South Korea is willing to cooperate with the North to deal with the epidemic, but Pyongyang remains insensitive to any offer of dialogue, including Seoul’s previous proposal to provide COVID vaccines, a South Korean Unification Ministry official said. deals with inter-Korean affairs, which has refused to deny its identity.
In addition, South Hwanghae Province, home to Haeju City, is a key agricultural region in North Korea, raising concerns about the possible impact on the country’s already severe food shortage caused by drought.
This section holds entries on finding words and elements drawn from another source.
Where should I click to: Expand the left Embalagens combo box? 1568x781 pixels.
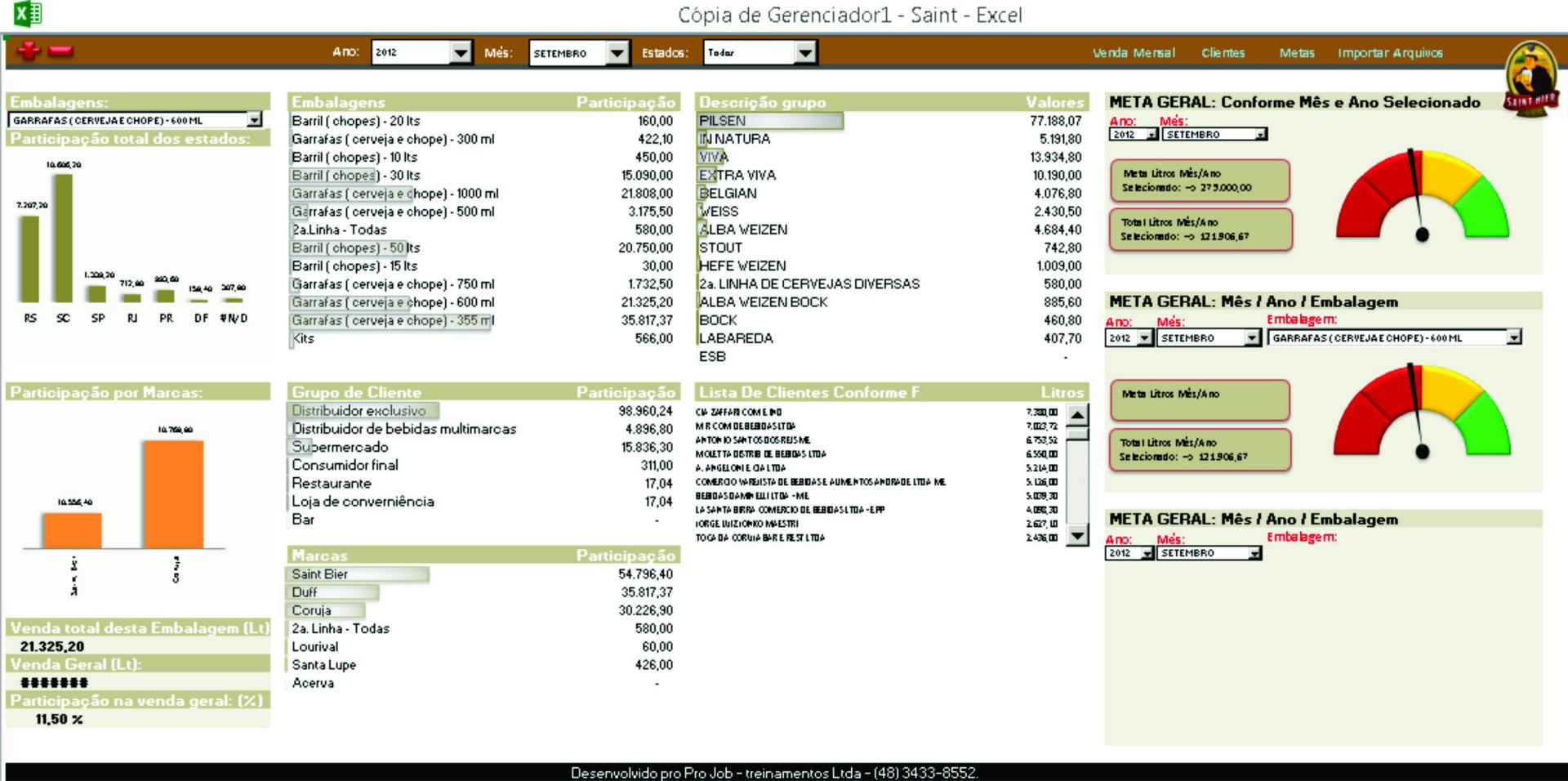click(255, 120)
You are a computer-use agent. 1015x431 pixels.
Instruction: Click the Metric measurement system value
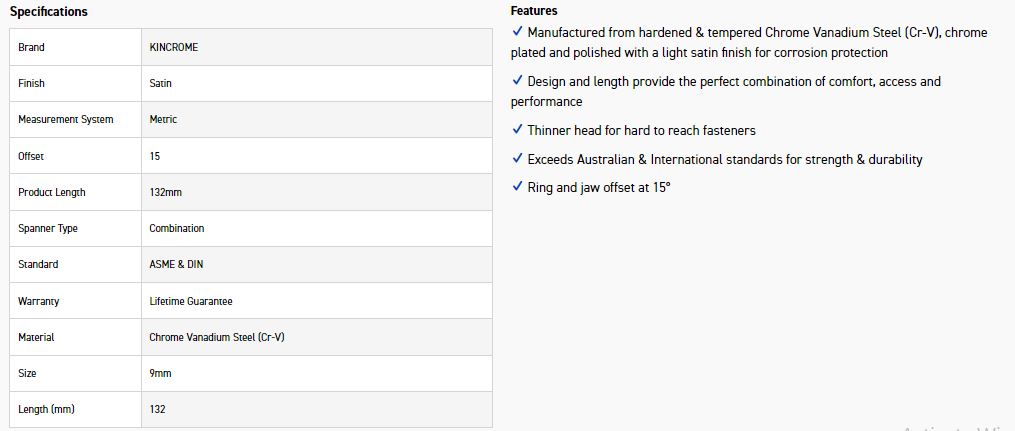click(163, 119)
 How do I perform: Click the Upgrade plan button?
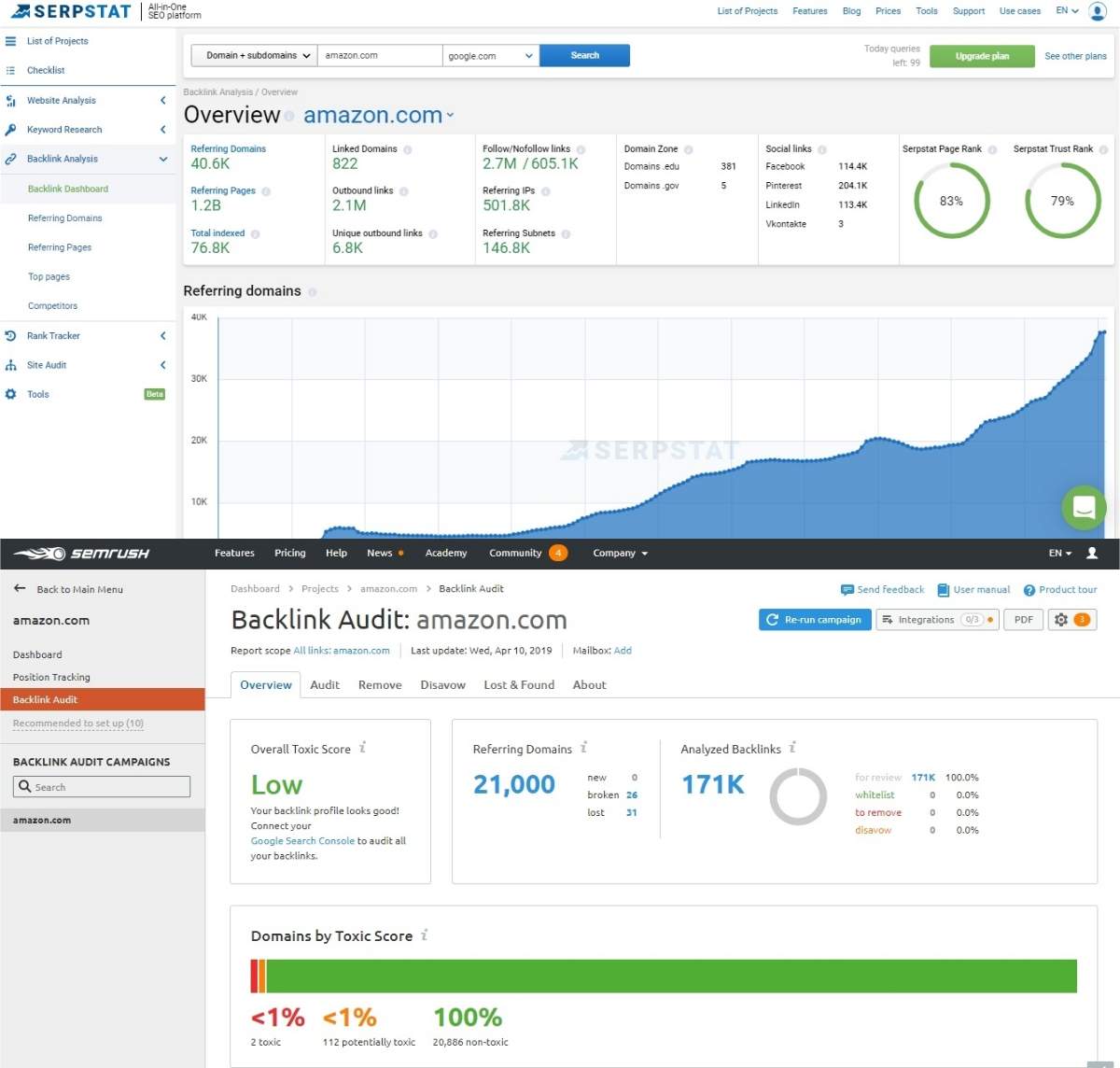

While the possibility of unspecified disease spreading through crops seems slim, the key will be to disinfect water supply sources, as it may be transmitted through water, said Eom Joong-sik, an infectious disease expert at the Center. Gachon Gil University Medical Center.
Pyongyang has announced the number of patients with fever on a daily basis, without specifying whether they are patients with COVID, apparently due to a lack of test kits. Experts also suspect an underreporting of government-controlled media figures.
North Korea reported a further 26,010 people with symptoms of fever on Thursday, bringing the total number of fever patients across the country since the end of April to 4.56 million. The death toll from the epidemic is 73.
The North has said that the COVID wave has shown signs of waning, but the World Health Organization has questioned Pyongyang’s claims earlier this month, saying it believes the situation is getting worse.